China’s FAST radio telescope has found three new pulsars, the National Astronomical Observatories of China (NAOC) announced on Tuesday.

With a receiving area equivalent to about 30 football fields, FAST (Five-hundred-meter Aperture Spherical Radio Telescope)— nicknamed Tianyan— is the largest single-dish radio telescope in the world. The telescope is located in southwest China’s Guizhou Province. The telescope features a fixed 500 m diameter dish and observes at wavelengths of 10 cm to 4.3 m. The telescope has been built in a naturally deep and round karst depression (the Dawodang depression) with a primary aim to observe pulsars and explore interstellar communication signals and interstellar molecules in space. Its construction started in 2011 and the trial operations started in September 2016.

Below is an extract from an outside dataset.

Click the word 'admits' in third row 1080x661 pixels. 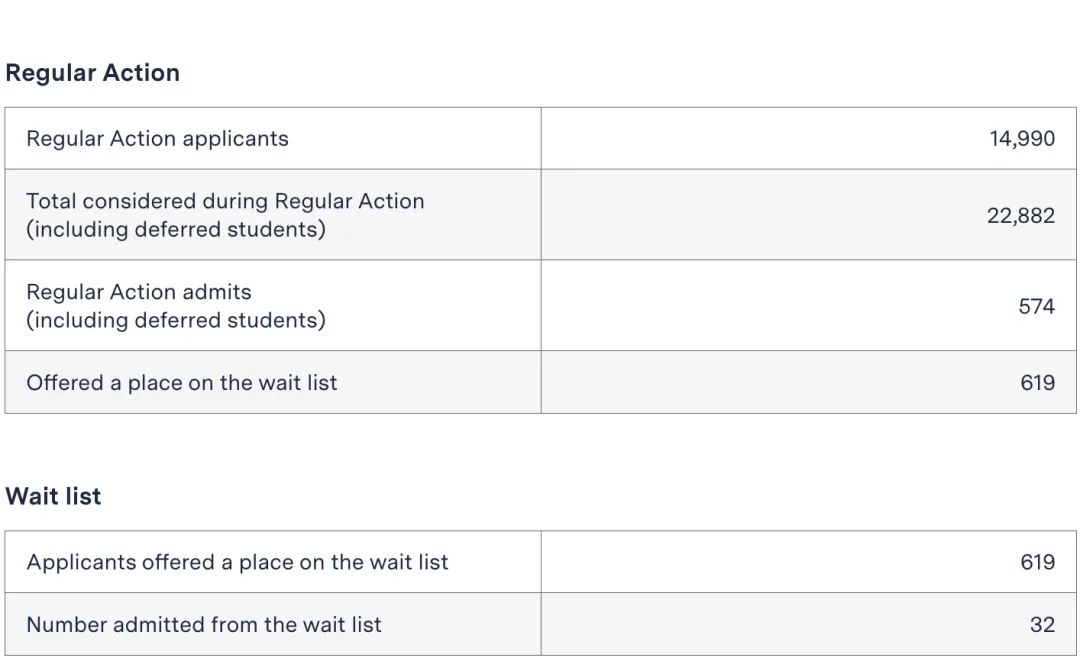[217, 292]
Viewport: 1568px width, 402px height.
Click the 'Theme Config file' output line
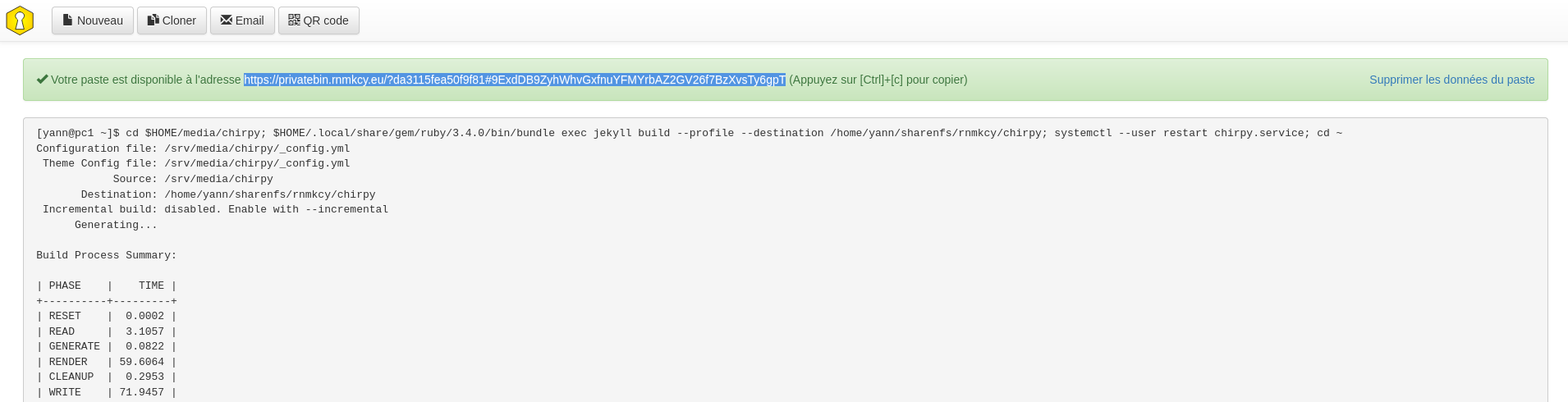(196, 163)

Scientists define a pulsar as a highly magnetized, rotating neutron star (or white dwarf) that emits a beam of electromagnetic radiation.  Neutron stars have huge density and have regular but short rotational periods. The radiation emitted by pulsars can be observed only when the beam is pointing toward Earth. Pulsars are important for scientists as they can help in confirming the existence of black holes and gravitational radiation. Astronomers had discovered the first extrasolar planets around a pulsar named PSR B1257+12.

According to Xinhua News, the trial operations of FAST started in September 2016, and since then, this telescope has discovered nine pulsars. The telescope is expected to discover more pulsars in coming days after its formal operations start in 2019. Li Di, chief scientist of the NAOC radio astronomy division, thinks FAST will find more than 100 pulsars each year after 2019.